ヤりてぇ、ヤりてぇって、心が騒ぐ。体全部でヒル魔が欲しくて、キスだけでやめろなんて言われたら、キレてコワレて、今日こそはきっと、俺、どーにかなっちまう。
「ヒル…魔…。なぁ? 俺…さ」
ドキドキしながら、キスの合間におうかがいを立てた。ヤらしてくれんの?って、ストレートに聞けなくて、思わず言葉を止めてたら、ヒル魔はいきなり、俺の胸に片方の肘を付いて、体を引き離しにかかる。
出来た隙間で、ポケットに手を入れ、ヒル魔はケータイの画面を見ていた。そんな時間を気にして、なんか用があるってことかよ。それとも誰かから電話がくんのか? 俺を呼んだのも、それまでのただの時間潰しってことか?

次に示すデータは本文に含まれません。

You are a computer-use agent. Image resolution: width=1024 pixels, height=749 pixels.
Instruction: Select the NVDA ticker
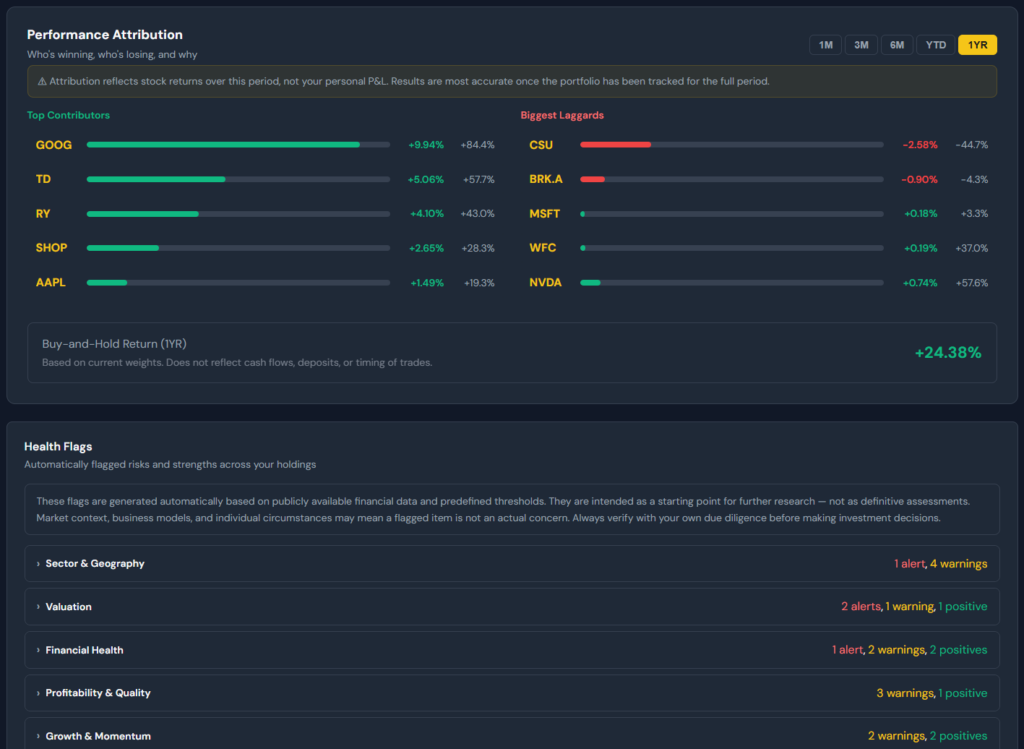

顔を寄せたままで、葉柱の目がきつくなった。ついイラついて、問い掛ける声も低くなる。
「さっきから、なんか待ってんのかよ。誰かと会うのか…?」
「カンケーねぇだろ」
キスしてたばっかなのに、こいつ、すぐ喧嘩売ってくんだ。それも、俺が苛立つタイミングと、目付きと言葉で。面白がるように笑う目が、葉柱をちらりと見て、すぐに無視するように逸らされる。
「用がねぇなら帰る。どうせバイクもねぇし、タクシーにもなんねぇ俺なんか、てめぇはいらねぇんだろ」
「…帰りてぇなら帰れ」
ヒル魔の顔が、一瞬、がっかりしてるように見えたのは、多分…いや、ぜってぇ気のせい。そんなしおらしいヤツなワケねぇし。

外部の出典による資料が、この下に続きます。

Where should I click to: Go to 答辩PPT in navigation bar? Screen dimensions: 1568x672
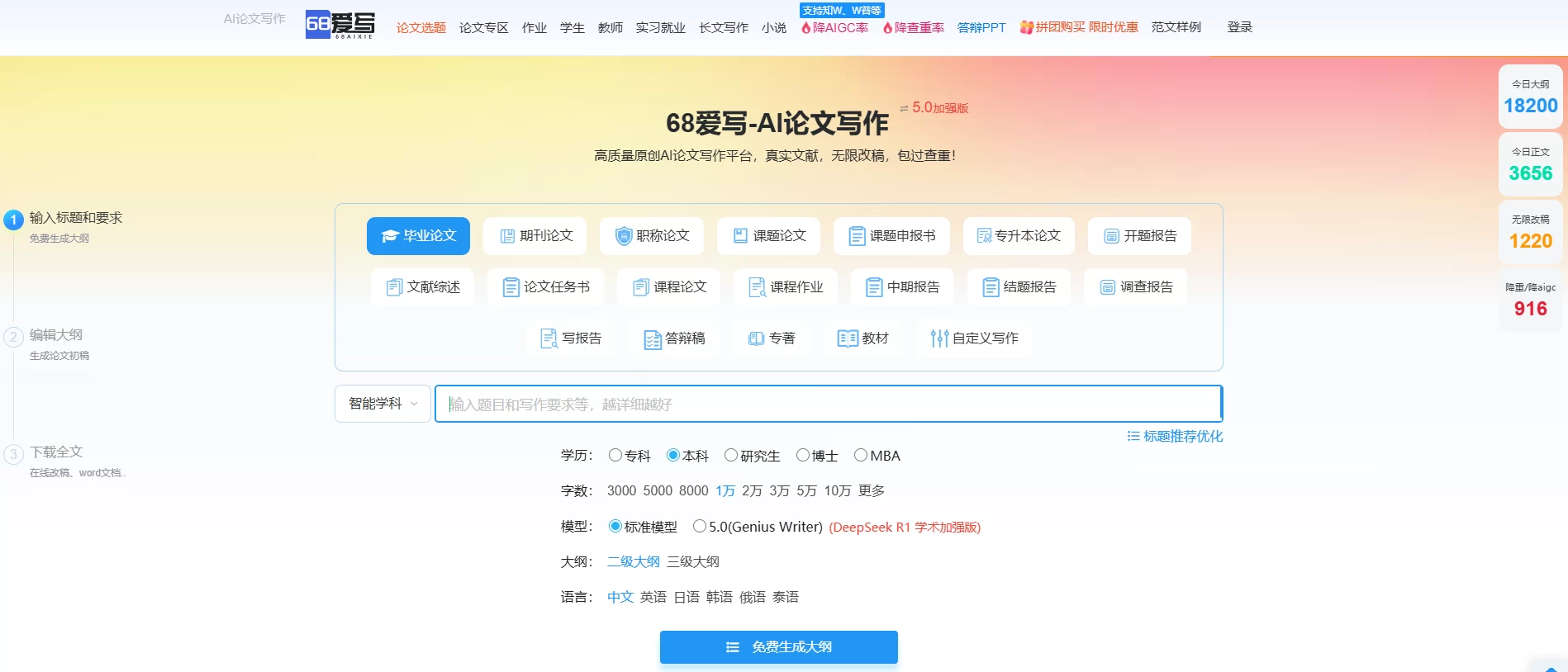click(x=981, y=28)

もう何か言う気も起こらなくて、葉柱はヒル魔に背中を向けた。新しい足あとを付けながら、歩道橋の上を、来た方向に歩いてく。ここを下りれば、すぐに駅。最終がいつだか判らないが、多分まだ一本くらいあるだろ。
見上げたビルの時計が、丁度0時に変わったのが見えた。そういや今日は大晦日だっけ。道理で、商店街にいつまでも明かりがついてた訳だ。今年最後だったってのに、イイことねぇな、と葉柱は舌打ちする。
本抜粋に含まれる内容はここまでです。